Hi, i would require help regarding Tier 2 visa. I am ACCA (nvq 6), i walve also a job offer from UK employer, and am eligible for tier 2 visa , but my occupation require a LMT AS IT IS NOT on short occupation list, does labour market test only require job ti be advertised for 28 days , or anything else?

i mean if other applicants form UK ALSO APPLY FOR THE job when it is being advertised could my employer still employ me ?


----------



## Guest (Aug 18, 2013)

UK Border Agency | The resident labour market test


----------



## Joppa (Sep 7, 2009)

noman jabbar said:


> i mean if other applicants form UK ALSO APPLY FOR THE job when it is being advertised could my employer still employ me ?


Basically no, unless a settled worker doesn't have one or more specified qualifications, experience or skills in the job advert. If they do, the employer has to hire them instead of you. Otherwise there is no point in doing RLMT.


----------



## noman jabbar (Feb 3, 2013)

Joppa said:


> Basically no, unless a settled worker doesn't have one or more specified qualifications, experience or skills in the job advert. If they do, the employer has to hire them instead of you. Otherwise there is no point in doing RLMT.

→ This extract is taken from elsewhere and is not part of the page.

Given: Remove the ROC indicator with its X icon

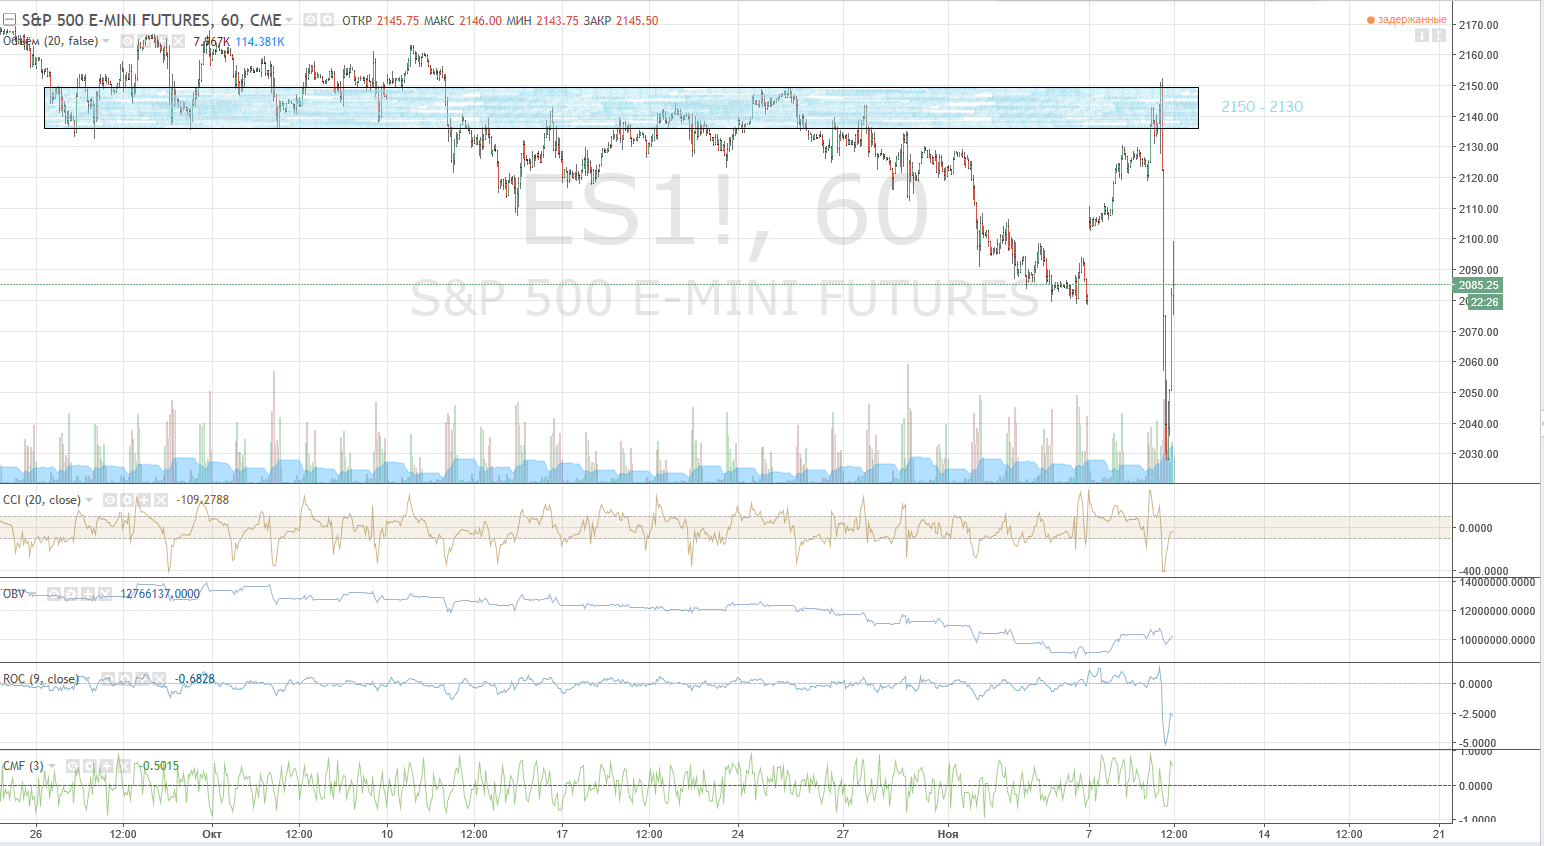Looking at the screenshot, I should coord(158,679).
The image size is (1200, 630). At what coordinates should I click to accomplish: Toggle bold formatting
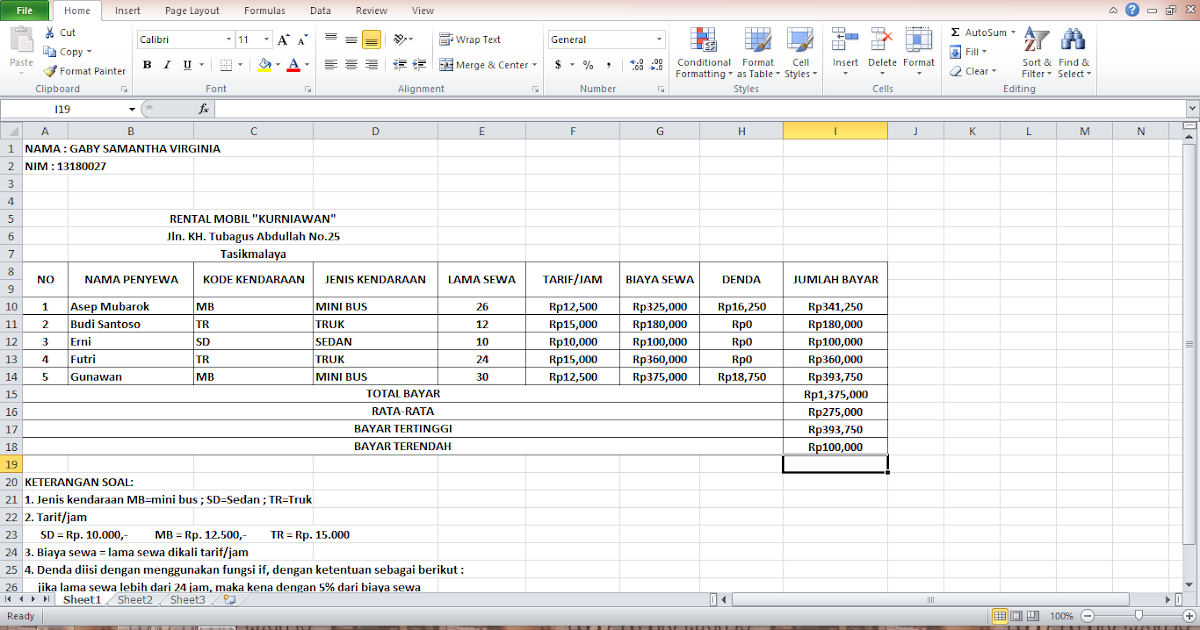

Thanks, what if job is being advertised and around 200+ applications are received for job and each applicant misses 1 or 2 skills required ?


----------



## londongurl (Jun 5, 2014)

Did you find an answer to your question "what if job is being advertised and around 200+ applications are received for job and each applicant misses 1 or 2 skills required?"


----------



## Joppa (Sep 7, 2009)

Unlikely, as you can't skew the job requirement in such a way that only the migrant can meet. For example, you can specify academic and professional qualifications and relevant experience in a general way but can't say something like 'fluent in Swahili, Icelandic and Serbo Croat with deep knowledge of Macedonian dialect of Modern Greek' if the migrant just happens to have them but have little to do with the job.


----------



## londongurl (Jun 5, 2014)

Thank you so much for replying. For my job, our company has an overseas office in Madagascar so it's not too much to require someone to speak Malagasy. As well I deal with Chinese manufactures so I use my Chinese as well. Do you think I have a chance to pass the RLMT? Also do you know if scoring 32 points is sufficient or should I try and negotiate my salary to get 33 or even 34 points? Thanks so much!


----------